Nous avions entrevu de telles menaces lors du précédent scrutin présidentiel. C’est la raison pour laquelle la  France s’est dotée le 22 décembre 2018, d’une loi « relative à la lutte contre la manipulation de l’information ».

Elle impose aux  plateformes en ligne des obligations de transparence  sur les contenus d’informations sponsorisés ainsi que sur l’identité des sponsors, pour les rémunérations significatives (100 euros). Les plateformes devront également désigner un représentant légal sur le territoire français. Seules les plus grosses plateformes sont concernées, c’est-à-dire celles ayant plus de 5 millions de visiteurs uniques par mois. Cette loi institue également une procédure judiciaire d’urgence, dite « référé anti-infox » pour lutter contre la diffusion informations ou d’allégations inexactes ou trompeuses,  de nature à manifestement altérer la sincérité du scrutin, et qui sont diffusées de manière délibérée, artificielle ou automatisée et massive sur internet.

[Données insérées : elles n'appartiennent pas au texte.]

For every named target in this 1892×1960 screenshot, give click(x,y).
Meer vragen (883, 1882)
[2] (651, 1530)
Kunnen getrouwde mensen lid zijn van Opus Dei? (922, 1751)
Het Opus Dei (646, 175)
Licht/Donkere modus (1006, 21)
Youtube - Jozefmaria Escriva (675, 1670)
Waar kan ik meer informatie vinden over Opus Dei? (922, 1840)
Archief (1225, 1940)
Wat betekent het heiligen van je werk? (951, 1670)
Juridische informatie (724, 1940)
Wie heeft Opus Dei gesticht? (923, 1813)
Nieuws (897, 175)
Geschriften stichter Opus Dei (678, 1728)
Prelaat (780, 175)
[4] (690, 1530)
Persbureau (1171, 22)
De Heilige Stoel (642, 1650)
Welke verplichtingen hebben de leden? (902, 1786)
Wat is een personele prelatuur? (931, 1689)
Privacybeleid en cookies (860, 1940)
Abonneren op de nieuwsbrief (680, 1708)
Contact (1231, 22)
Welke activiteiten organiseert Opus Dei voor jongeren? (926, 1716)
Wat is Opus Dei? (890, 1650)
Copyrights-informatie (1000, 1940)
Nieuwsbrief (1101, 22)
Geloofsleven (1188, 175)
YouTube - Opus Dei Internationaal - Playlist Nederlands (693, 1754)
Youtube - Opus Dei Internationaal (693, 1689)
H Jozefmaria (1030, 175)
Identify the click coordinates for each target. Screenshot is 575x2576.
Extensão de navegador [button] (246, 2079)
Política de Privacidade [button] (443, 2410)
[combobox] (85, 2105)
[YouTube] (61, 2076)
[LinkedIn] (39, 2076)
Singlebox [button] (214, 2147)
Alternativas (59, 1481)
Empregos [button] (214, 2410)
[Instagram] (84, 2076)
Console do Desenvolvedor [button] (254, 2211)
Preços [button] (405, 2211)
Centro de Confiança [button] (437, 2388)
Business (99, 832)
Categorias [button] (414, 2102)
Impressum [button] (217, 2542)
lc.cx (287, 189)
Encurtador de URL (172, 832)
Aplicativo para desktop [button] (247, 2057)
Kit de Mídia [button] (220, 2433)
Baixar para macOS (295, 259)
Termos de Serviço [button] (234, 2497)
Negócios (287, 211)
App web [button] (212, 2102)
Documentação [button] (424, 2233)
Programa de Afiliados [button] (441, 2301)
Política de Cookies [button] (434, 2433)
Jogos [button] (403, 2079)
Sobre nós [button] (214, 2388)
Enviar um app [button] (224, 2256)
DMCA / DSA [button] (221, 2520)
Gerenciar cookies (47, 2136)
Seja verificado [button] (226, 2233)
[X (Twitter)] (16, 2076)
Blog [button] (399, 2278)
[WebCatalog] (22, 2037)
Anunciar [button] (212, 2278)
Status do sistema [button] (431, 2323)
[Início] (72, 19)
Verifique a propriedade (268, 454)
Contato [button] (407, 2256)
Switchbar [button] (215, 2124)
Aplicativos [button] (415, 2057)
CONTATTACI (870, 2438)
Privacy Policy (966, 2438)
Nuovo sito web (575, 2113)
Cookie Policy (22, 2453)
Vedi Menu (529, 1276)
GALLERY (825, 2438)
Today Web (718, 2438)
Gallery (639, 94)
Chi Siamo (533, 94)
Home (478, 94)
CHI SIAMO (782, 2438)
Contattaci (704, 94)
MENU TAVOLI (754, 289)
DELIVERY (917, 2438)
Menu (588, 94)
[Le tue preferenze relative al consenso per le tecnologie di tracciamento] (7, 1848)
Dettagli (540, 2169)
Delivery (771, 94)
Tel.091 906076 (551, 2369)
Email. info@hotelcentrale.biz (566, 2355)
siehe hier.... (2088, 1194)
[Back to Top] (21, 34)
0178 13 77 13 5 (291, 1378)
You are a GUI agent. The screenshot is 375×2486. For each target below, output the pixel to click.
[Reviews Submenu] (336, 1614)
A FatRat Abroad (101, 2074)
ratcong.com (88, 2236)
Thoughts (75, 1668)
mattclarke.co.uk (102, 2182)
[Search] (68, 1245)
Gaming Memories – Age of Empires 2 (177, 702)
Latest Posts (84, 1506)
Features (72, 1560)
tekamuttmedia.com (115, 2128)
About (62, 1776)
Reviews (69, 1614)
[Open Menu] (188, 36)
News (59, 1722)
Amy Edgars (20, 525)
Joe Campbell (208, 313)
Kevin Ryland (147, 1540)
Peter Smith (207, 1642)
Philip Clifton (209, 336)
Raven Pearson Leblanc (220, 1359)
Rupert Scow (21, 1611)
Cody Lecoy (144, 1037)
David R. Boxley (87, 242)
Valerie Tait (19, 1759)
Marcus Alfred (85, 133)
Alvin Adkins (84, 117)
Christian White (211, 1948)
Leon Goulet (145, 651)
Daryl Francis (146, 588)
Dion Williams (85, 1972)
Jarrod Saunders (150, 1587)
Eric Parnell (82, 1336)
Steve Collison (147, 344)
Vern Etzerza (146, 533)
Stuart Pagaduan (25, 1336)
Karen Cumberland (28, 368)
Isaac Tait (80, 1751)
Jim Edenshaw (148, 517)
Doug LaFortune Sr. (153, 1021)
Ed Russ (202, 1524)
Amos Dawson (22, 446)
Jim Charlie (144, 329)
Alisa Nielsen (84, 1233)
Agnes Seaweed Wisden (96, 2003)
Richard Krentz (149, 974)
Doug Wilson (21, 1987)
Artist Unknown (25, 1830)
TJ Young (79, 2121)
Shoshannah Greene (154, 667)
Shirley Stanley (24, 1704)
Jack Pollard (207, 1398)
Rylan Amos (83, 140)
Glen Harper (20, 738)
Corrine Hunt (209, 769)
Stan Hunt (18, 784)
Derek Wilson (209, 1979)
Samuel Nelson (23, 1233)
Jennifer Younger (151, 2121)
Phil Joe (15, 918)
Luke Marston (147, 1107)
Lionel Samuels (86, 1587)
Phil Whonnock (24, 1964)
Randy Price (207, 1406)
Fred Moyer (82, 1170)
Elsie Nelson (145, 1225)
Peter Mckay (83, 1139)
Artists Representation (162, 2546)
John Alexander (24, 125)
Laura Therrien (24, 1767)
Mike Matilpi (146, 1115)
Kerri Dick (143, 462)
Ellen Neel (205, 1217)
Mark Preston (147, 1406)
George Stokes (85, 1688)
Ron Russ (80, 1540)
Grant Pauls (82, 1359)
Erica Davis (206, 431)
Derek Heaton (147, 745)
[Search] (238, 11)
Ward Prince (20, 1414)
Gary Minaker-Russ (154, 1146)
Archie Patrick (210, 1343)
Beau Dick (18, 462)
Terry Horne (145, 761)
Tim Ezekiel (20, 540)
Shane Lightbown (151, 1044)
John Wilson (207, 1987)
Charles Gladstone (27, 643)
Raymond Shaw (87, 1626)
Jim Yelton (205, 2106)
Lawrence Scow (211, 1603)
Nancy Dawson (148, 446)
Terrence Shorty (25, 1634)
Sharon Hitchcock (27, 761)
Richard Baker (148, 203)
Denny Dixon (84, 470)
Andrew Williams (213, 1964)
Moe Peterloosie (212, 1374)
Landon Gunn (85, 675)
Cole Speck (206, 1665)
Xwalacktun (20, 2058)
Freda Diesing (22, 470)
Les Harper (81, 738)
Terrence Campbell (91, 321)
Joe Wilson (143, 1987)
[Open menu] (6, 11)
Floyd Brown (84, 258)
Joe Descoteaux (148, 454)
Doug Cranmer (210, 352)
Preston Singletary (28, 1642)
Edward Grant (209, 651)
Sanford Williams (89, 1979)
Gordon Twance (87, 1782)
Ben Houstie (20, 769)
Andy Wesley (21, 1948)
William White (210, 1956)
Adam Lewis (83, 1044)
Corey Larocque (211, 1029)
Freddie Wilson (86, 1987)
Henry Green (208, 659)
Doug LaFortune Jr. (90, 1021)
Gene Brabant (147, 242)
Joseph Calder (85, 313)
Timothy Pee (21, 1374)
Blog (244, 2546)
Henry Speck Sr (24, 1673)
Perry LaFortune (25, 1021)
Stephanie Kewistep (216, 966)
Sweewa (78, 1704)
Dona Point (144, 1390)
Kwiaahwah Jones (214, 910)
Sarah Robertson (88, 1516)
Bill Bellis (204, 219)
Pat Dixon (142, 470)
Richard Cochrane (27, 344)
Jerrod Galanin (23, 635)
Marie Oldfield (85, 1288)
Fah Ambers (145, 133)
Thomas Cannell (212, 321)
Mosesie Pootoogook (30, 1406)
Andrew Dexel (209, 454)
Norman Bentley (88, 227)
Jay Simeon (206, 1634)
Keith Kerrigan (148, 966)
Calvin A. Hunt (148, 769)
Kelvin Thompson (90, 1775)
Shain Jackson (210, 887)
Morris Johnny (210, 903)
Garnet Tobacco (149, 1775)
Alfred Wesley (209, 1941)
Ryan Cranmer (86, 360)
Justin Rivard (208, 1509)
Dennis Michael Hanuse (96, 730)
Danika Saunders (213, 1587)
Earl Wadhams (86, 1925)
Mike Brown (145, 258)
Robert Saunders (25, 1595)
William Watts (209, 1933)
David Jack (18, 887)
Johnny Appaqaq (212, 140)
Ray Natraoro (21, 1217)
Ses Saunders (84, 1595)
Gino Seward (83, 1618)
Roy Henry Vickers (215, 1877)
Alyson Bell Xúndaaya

Le juge des référés comme la cour d’appel disposent chacun d’un délai de quarante-huit heures pour se prononcer et adopter toutes mesures utiles, allant jusqu’au retrait du contenu ou du blocage de l’accès au site.

B.  L’exemple de la diffusion des messages haineux sur internet

Les propos haineux, racistes ou antisémites se multiplient sur internet et se diffusent de façon parfois virale.

Cela porte indéniablement atteinte à nos démocraties fondées sur le respect de l’égalité de toutes les composantes du peuple. La République française proclame ainsi à l’article 1 de sa Constitution qu’elle assure l’égalité de tous les citoyens devant la loi sans distinction d’origine, de race ou de religion.

Il faut donc lutter contre ces messages en trouvant, sans doute grâce à l’intelligence artificielle, des parades adaptées : retrait sous 24 heures sous peine d’amendes élevées, responsabilité de l’hébergeur, désignation d’un représentant des plateformes dans chaque pays. Tels sont quelques-uns des moyens qui permettront de combattre ces fléaux.

Ces questions inhérentes au progrès technologique ne sauraient cependant trouver de solution satisfaisante au seul niveau national. A l’instar de l’Union européenne, le Conseil de l’Europe mène actuellement des travaux visant à mettre en place un cadre juridique sur la désinformation en période électorale. Je pense qu’il s’agit là de pistes de travail très intéressantes. C’est ensemble que nous devons les poursuivre.

Je vous remercie de votre attention, et vous souhaite dès à présent de fructueux débats.